Gear acquisition syndrome (G.A.S.) is real, and unlike its gastrointestinal homonym, can be very costly to those who suffer from it. I remember how it all started, there I was wasting hours upon hours going through spec charts on some gear review site looking for the “best” camera for video and photography, the sharpest lens, or the light kit with the highest CRI only to realize that I couldn’t afford any of them, so off I went again to searching for something that I could pay for and that met my unrealistic expectations.
Out came the credit card, and a couple thousand dollars later the UPS guy will come with my beloved gear, and I would be happy for a while until a new product came out with incremental but ultimately meaningless improvement, then I would start the wasteful cycle again. That used to be me. Sad I know, but unfortunately, I’m far from the only one who used to suffer from a severe case of G.A.S.
As visual storytellers we become enamored of the process and the tools that we use for image creation, to the point that we can buy into the false belief that if only we could get our hands on this new camera and/or lens our projects would be so much better, that by eliminating the gear as a limiting factor we could become better at telling a story. The opposite is true actually, by working within the limitations of our equipment we are forced to be more creative, and resourceful.
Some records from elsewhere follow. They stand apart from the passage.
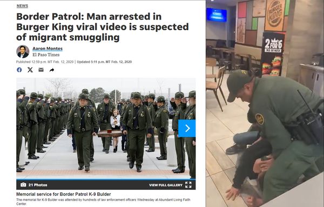Open the memorial service gallery photo
The height and width of the screenshot is (207, 324).
[106, 128]
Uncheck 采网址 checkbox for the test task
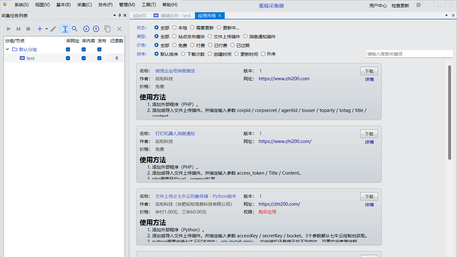Image resolution: width=457 pixels, height=257 pixels. pos(68,58)
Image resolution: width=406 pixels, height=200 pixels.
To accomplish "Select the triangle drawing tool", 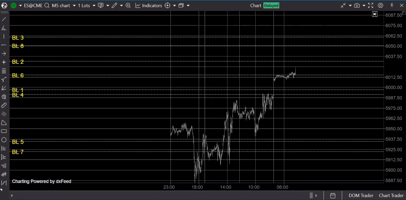I will [4, 123].
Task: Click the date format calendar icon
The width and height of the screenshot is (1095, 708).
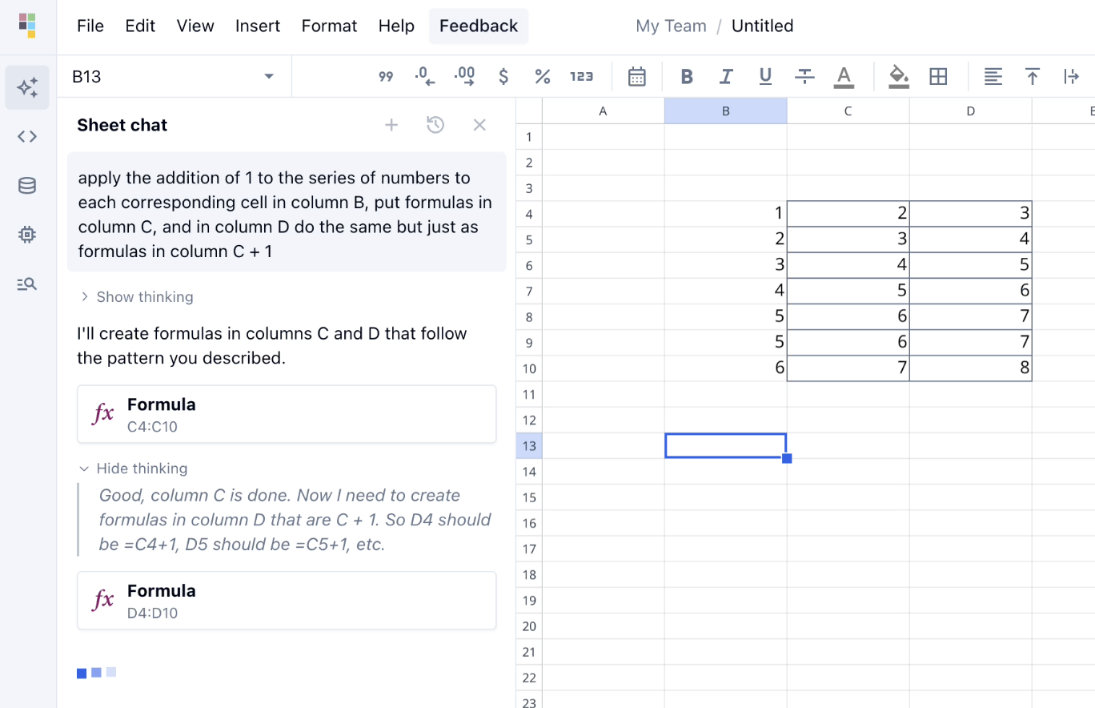Action: (x=637, y=77)
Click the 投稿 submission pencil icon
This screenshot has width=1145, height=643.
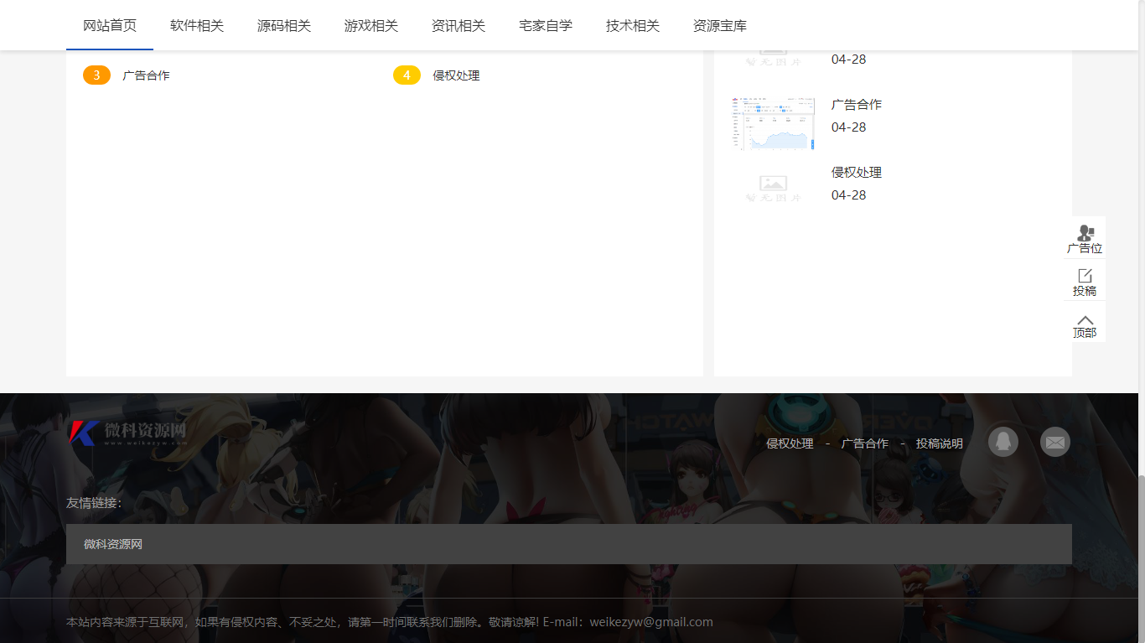pyautogui.click(x=1085, y=280)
There is so much work that goes into what happens before and after you press the record button and so many things that can go wrong that worrying about my camera and lens combination is now very low on my list of priorities. Once I understood that storytelling is part of who we are as a species, and that the images and sounds that I put together have the potential to convey meaningful emotions that can help us relate to one another, that was the moment I stopped caring about camera specs and started to care deeply about what is it that I want to share with everyone else.
So please do me a favor, and watch out for that G.A.S.